Paul Luchkow, Don Harder, Glenys Webster |
In my living room I have a very good sound system that is of the CD player era but I also have, a tuner (few now would know its purpose) a tape deck and a linear tracking turntable. I have no way of playing MP3 files. My iPhone 3G is a telephone and no more. I do not own earphones of any variety.
I believe I might have known what would
eventually happen in this century back in the early 50s. My grandmother (who
was a fan of swashbucklers, pirate films and westerns) would take me to Calle
Lavalle in Buenos Aires.
This was a street that mostly had wall to wall cinemas. They featured something
called “programa continuado”. We would enter one of theatres and watch a film
somewhere in the middle. As soon as it was over we would see the beginning. At
the point we had entered, we would leave the theatre and go to the next one and
go trough the same process. Sometimes we would note that the next film would
begin at a time that would give us an ice cream soda rest. We would take the
rest.
That programa continuado was one of the few
aspects of my life that did not seem to have the continuity of a beginning, middle
and an end.
And then in the late 90s of the last
century the CD player came with a button called shuffle. Here is where the
trend that brought a continuous disorder to our life. I had not noticed that by
the late 70s Saturdays and Sundays were disappearing. Bars were open on Sundays
by the time of Expo 86. Some shops were open 24 hours and in fact never closed.

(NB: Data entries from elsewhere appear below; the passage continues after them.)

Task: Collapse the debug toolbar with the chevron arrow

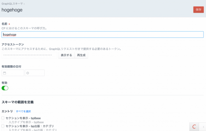Action: (203, 127)
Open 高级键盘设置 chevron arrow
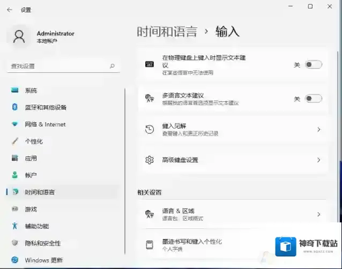This screenshot has width=342, height=269. 318,160
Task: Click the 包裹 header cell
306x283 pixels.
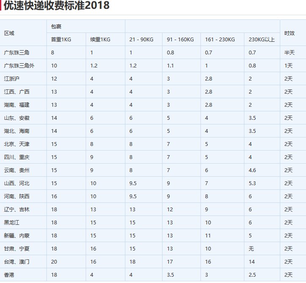Action: [56, 26]
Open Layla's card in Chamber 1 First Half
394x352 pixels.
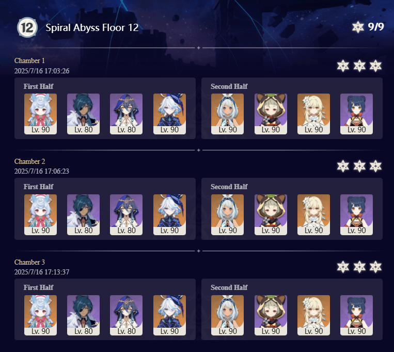pos(126,114)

The concept of day and night, weekdays and weekends began to blur.
It had been in Mexico in the early 70s when I had
noticed that many plants in the city became confused with the lack of seasons. It
was poet Homero Aridjis who stated that there was a season of extreme smog and
one of not so much fog. There was a season when birds would drop from the sky
and a season when they didn’t.
In the 50s during the rainy season it would
rain for a couple of hours in the afternoon. That was replaced by a seemingly
eternal, “What now?”
When I listen to music in my living room I
sometimes read, but not always. If I go to the kitchen to re-heat my tea in the
microwave (I am modern in some respects) I can hear the music filtering through
opened doors into the kitchen. I have no wireless (or of the wired kind) in my
kitchen so I will not hear the immediacy of music that is “right here”. I am
most happy to live for hours on end without listening to music either because I
want to listen to it or to have it as some sort of comforting background.
One of the techniques that served me well
in my photographic studio when I photographed people was to never play any kind
of music. The silence would put many of my subjects on edge. I liked it as this
meant they never let their thoracic diaphragm go.
In my bathroom I have no radio or
water-proof MP3 player. I like to read in a hot tub with silence.
In bed, in our bedroom there is no music. The
only sound might be a passing car on the boulevard. We have a clock radio but
we now use my iPhone’s subtle wakerupper sound to get us up without stress.
In the garden there are no outdoor
speakers. We have never channeled sound from the living room into the garden. The
garden has its own sounds. I savour them but I cannot ignore the spring time
pressure washers of the neighbourhood.
In the living room I like to pick up a CD
or a record. I like to see what is in it and I usually listen to them in the
order given. I will listen to some Bach, perhaps some Monk after, followed by
Corelli or Twardzik. But I would never listen to one cut of each in no
particular order in some shuffle mode. I have a friend who told me once he had
downloaded so many hundreds of books. Would my friend shuffle read them?
At one time, when I worked I could tell you
if it was Sunday or Tuesday. I am now having problems with that one. I find
that I don’t necessarily have to go to bed at some special hour. Nor do I need
to get up in the morning at any hour in particular.
The order that was my life is unraveling
but I can still hold on to my beginning and end, from here to there with
my music.
Programa continuado, be damned I will see
films from the exact beginning to the exact end and no in-between will do.